Task data:

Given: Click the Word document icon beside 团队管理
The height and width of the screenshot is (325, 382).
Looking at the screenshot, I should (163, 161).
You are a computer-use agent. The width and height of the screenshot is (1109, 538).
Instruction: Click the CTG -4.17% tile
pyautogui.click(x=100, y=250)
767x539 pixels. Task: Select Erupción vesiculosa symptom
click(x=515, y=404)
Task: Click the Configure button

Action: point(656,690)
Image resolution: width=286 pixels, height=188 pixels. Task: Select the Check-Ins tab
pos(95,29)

...

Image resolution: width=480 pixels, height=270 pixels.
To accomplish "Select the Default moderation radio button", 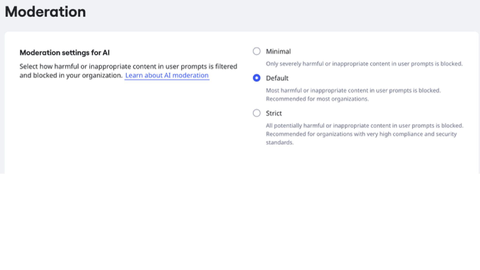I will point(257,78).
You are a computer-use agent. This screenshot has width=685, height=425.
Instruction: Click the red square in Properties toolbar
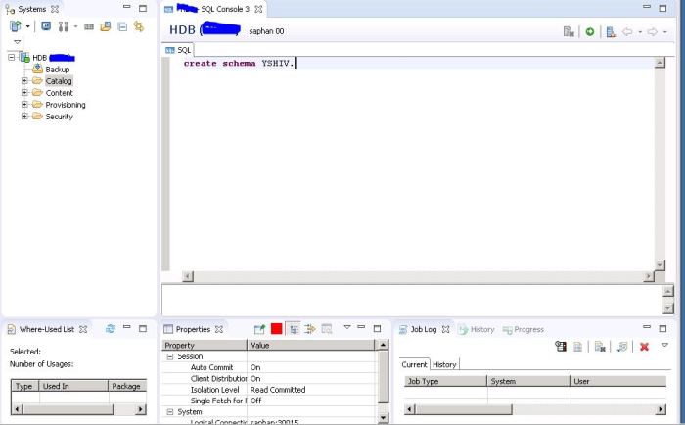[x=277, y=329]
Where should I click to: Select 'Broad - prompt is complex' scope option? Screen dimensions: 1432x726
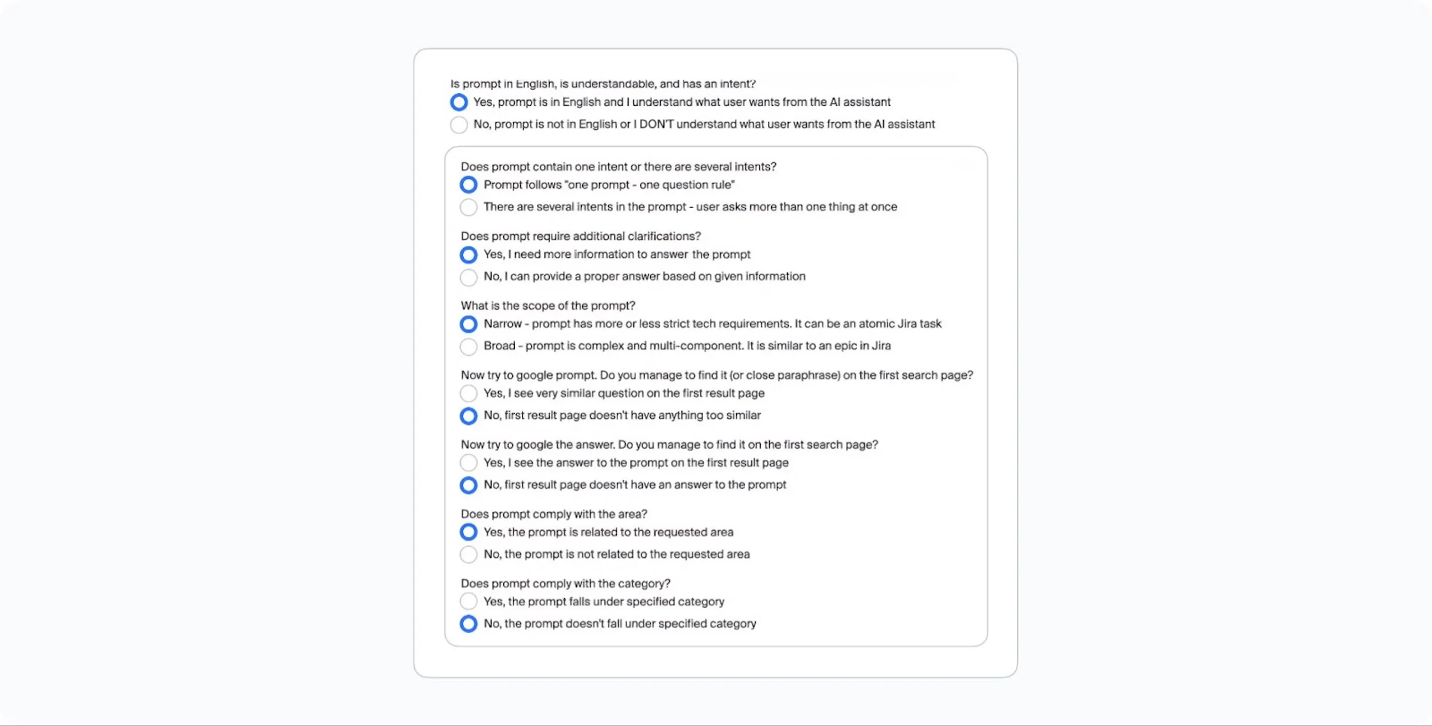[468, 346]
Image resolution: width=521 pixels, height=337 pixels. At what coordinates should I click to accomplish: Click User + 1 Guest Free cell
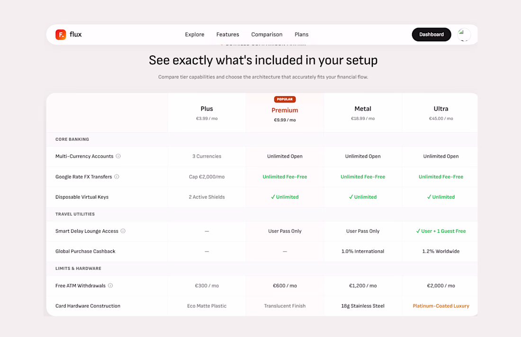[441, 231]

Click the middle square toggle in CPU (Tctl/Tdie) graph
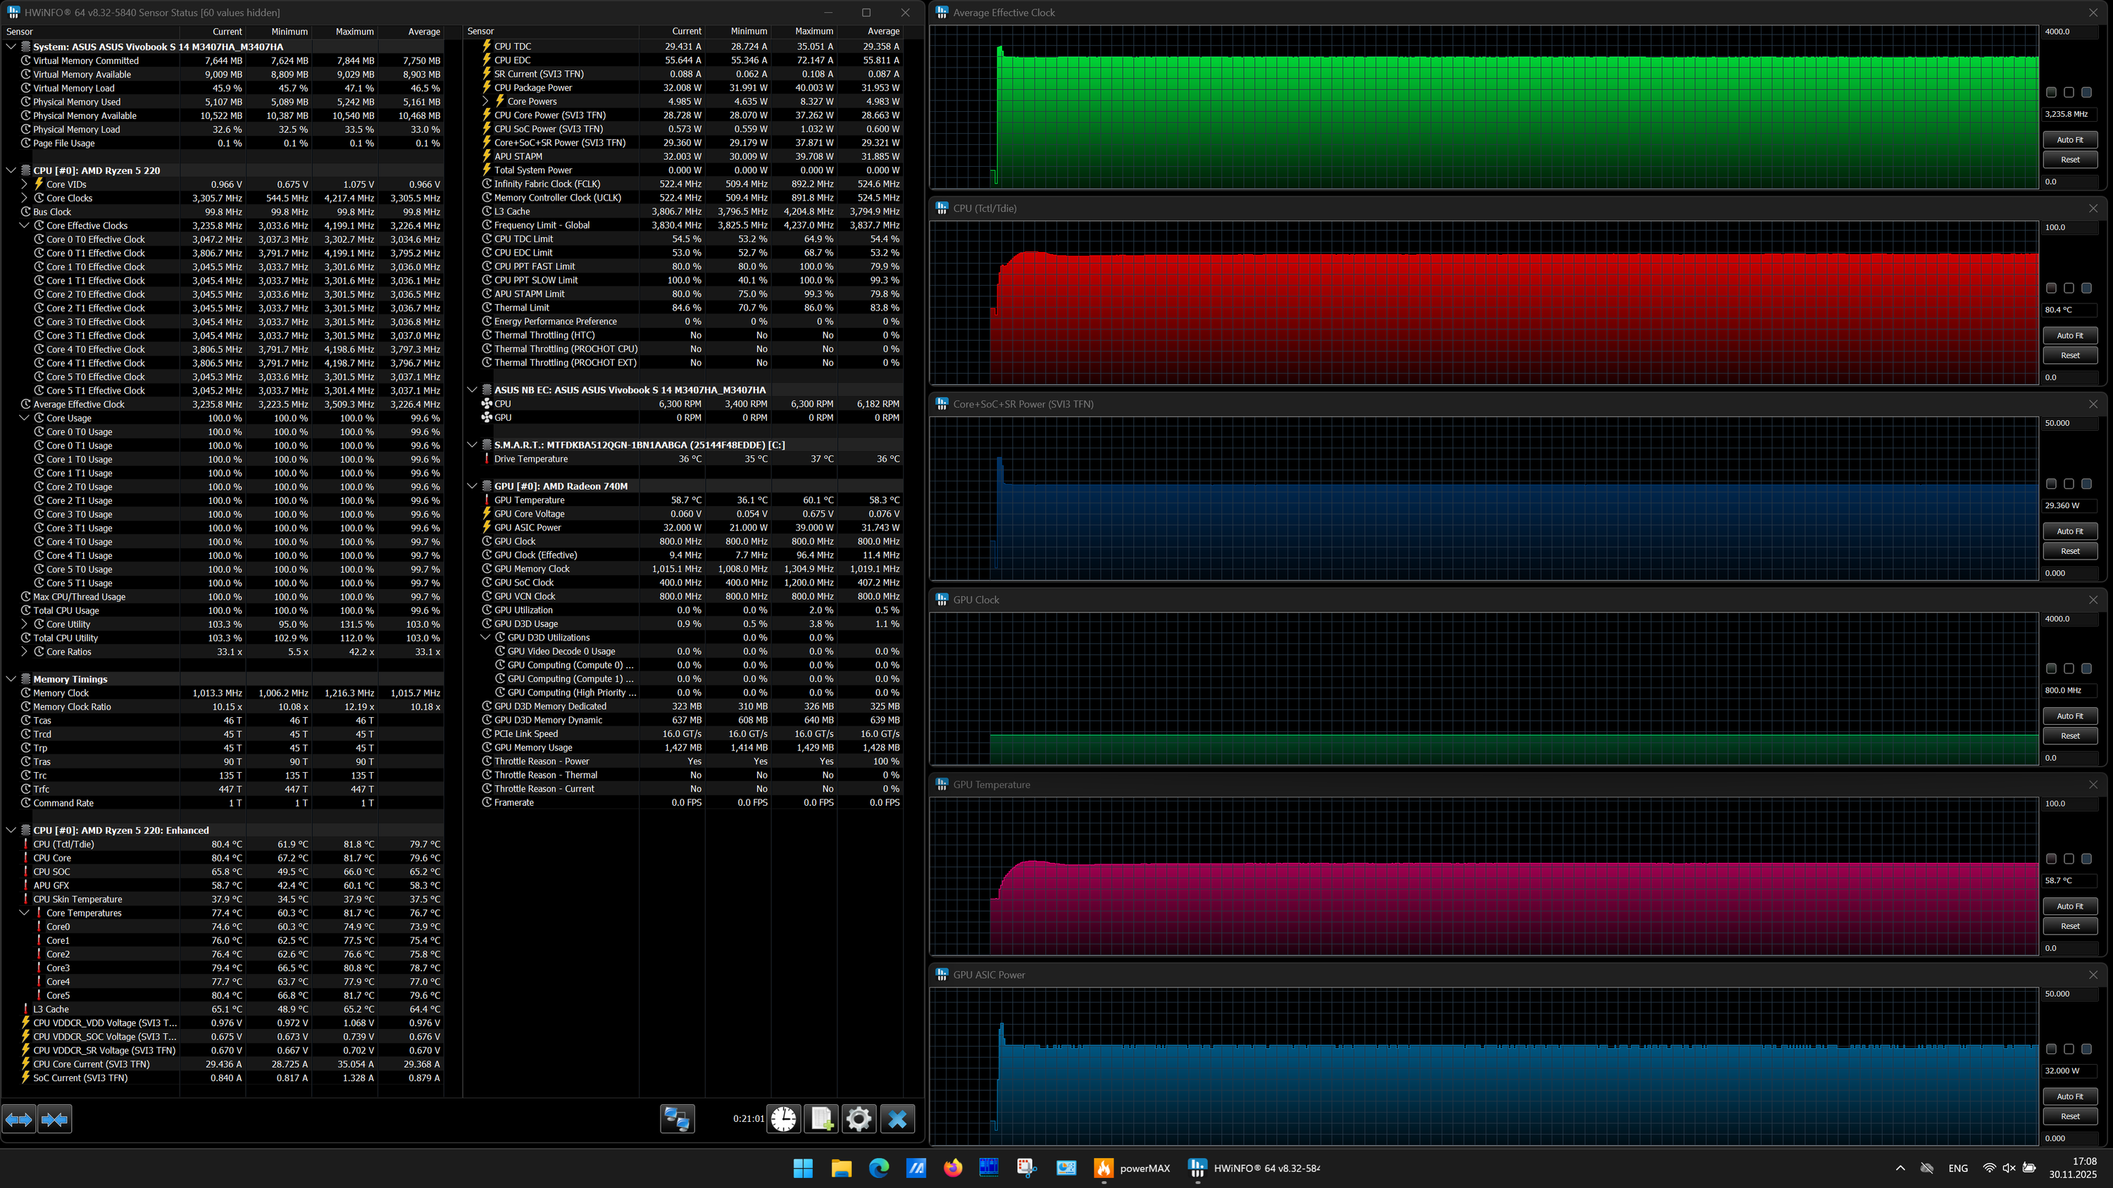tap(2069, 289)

Stated goal: Return, word for word, the lines of the records from the one containing "You are a computer-use agent. The" through the one containing "Action: point(656,690)", including both of those lines.

Solution to this task:
You are a computer-use agent. The width and height of the screenshot is (1109, 538).
Instruction: Click the CTG -4.17% tile
pyautogui.click(x=100, y=250)
767x539 pixels. Task: Select Erupción vesiculosa symptom
click(x=515, y=404)
Task: Click the Configure button

Action: point(656,690)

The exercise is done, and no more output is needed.